A global overview of the framework

The framework is actually written in Java and use several frameworks such as Tensorflow, Jython, etc … The framework loads and parses the document through different steps to extract and structure the data.

The basic steps are:

Framework Main Steps

Load by Chunks

The framework is able to load various format such as Excel, CSV, PDF, HTML … A plugin system allows to add new loader easily. Loaders stage the data into lists of chunks to allow processing of huge amount of data and minimize memory footprint between steps.

Noise reduction

Noise reduction consist to remove defects or visual artifacts such as:

  • Empty cells used as row or column separator
  • Empty cells inserted wrongly due to manual manipulations
  • Merged cells

The noise reduction must be resilient to layout changes so simple removal of the nth column or row is not allowed. The framework includes the possibility to do small transformations using recipes. A recipe is a small Jython script that can access to the document model and manipulate it and perform basic cleansing.

Feature Extraction

Feature extraction will parse the cleaned document, detect tables and other meta data. It will build a tree of the different features of the document linked by their relation of importance.

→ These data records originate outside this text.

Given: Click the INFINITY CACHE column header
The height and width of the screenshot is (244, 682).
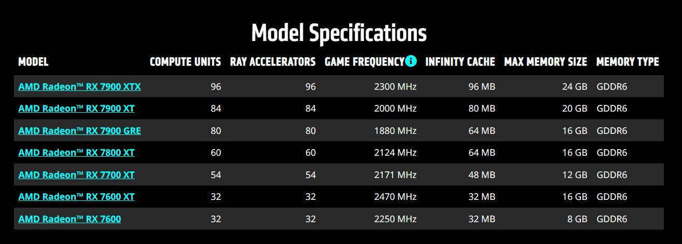Looking at the screenshot, I should click(461, 62).
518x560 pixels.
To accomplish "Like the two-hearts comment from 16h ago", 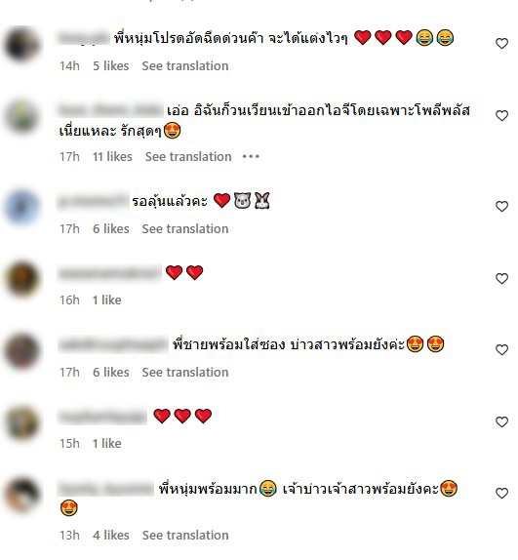I will pos(501,279).
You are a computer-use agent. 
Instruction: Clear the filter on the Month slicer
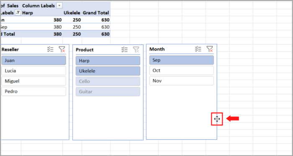210,49
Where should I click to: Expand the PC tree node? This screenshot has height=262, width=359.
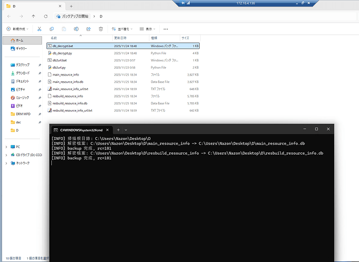point(5,147)
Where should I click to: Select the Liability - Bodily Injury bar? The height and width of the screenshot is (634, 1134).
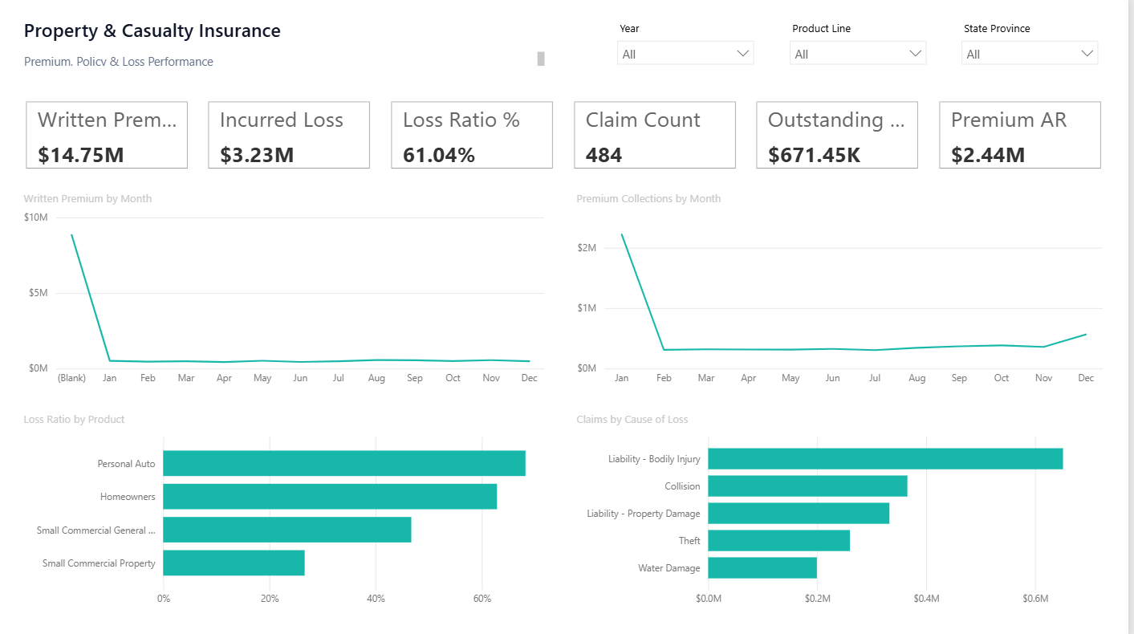pos(885,459)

The relation of importance is based on the proximity of the elements to each other based on their reading direction. The human eye reads a document using a certain direction; from top to bottom and left to right for English or right to left depending in Arab. As such, when a human creates a document, he is influenced by this reading direction because he supposes his future reader to look at the document with a certain way. It means the various elements of the document will follow the reading direction and therefore can be linked to each other along this direction. You can find the detailed explanation in the white paper Semi-structured document feature extraction.

Table Layout Parsing

Feature extraction is not enough to structured the document, each table needs a deep analysis. The framework allows to parse the table to detect headers, sub headers, sub footers, footers, pivoted columns … A plugin system allows to add new parser into the framework.

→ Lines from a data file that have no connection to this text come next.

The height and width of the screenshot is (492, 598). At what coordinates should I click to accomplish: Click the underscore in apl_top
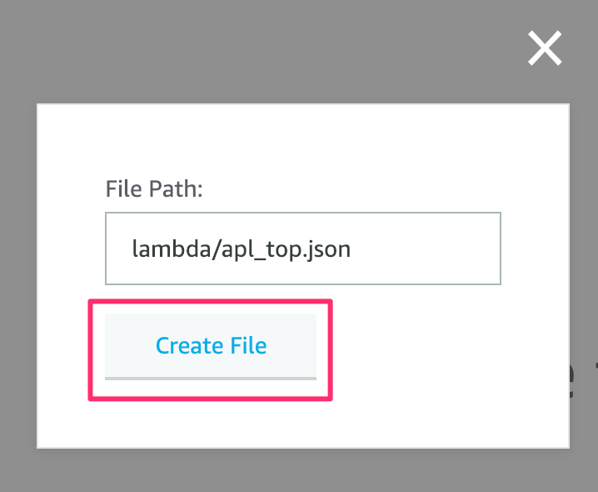point(254,259)
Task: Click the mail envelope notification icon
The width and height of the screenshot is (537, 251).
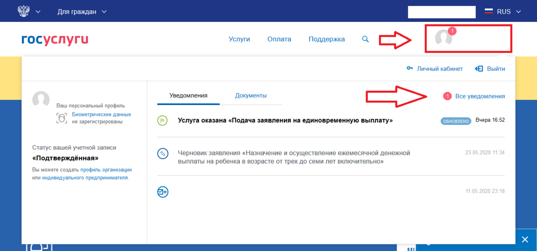Action: pos(162,192)
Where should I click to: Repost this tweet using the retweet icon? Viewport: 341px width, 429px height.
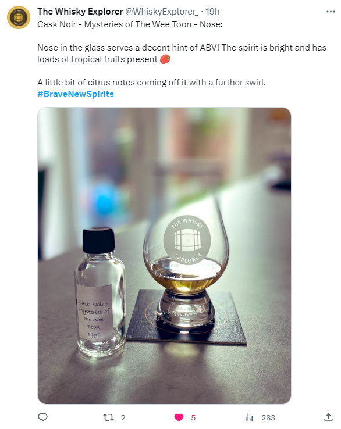point(108,417)
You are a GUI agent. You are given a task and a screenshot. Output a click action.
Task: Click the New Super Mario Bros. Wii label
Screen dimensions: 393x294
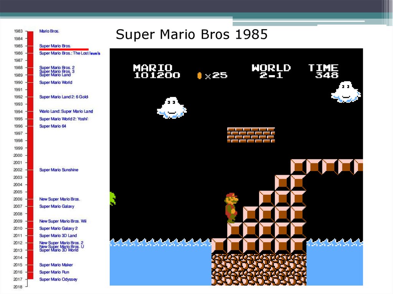click(x=63, y=221)
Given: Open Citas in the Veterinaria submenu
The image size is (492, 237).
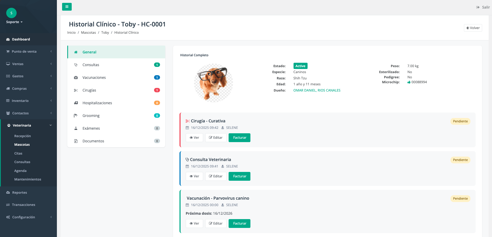Looking at the screenshot, I should click(18, 154).
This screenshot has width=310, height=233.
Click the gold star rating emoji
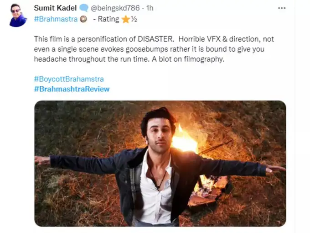pos(126,19)
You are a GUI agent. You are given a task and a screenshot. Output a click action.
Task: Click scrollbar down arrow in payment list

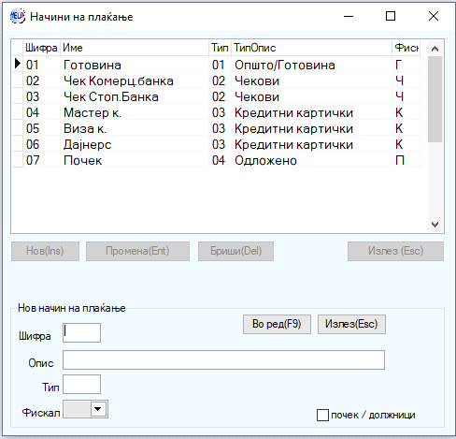click(435, 225)
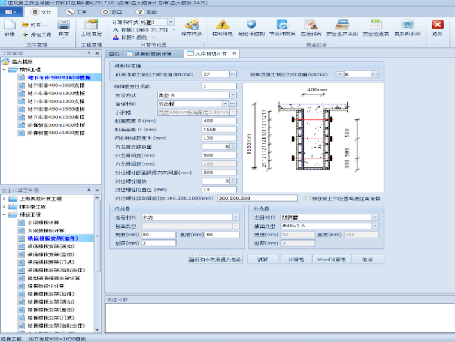Viewport: 455px width, 342px height.
Task: Open the 工具 menu
Action: (77, 11)

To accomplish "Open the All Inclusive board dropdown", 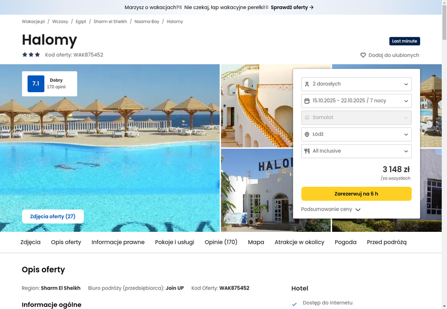I will pyautogui.click(x=356, y=151).
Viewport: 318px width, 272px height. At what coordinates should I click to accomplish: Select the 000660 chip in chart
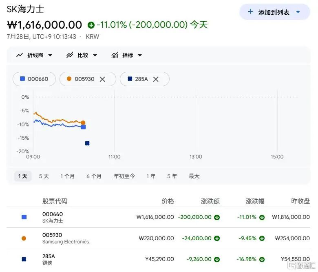click(x=34, y=79)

We will study an original approach to detect and extract the different parts of a table using a pattern matching algorithm similar to regular expressions. You can find the detailed explanation in the white paper Table Layout Regular Expression.

Tabular Assembling

This step will take all structures generated above and merge them into a single tabular structure. This structure is very easy to store in a database or a flat file such as parquet. You can find the detailed explanation in the white paper Semi-structured document feature extraction as we join a general algorithm to transform a semi-structured document to a tabular output.

Tagging

The last step will annotate each column of the tabular output a tag. Again a plugin system allows to add new tagger. This tag can be used as the name of the column when storing in a database.

We will present in a tagger based on word embedding and a neural network to classify each data with an unique tag.

Detailed Algorithm

All these steps are summarized in the graph below:

Detailed Algorithm

Conclusion

Subsequent articles will be an in depth description of each steps of this framework and how to use it. All source codes are available on our github.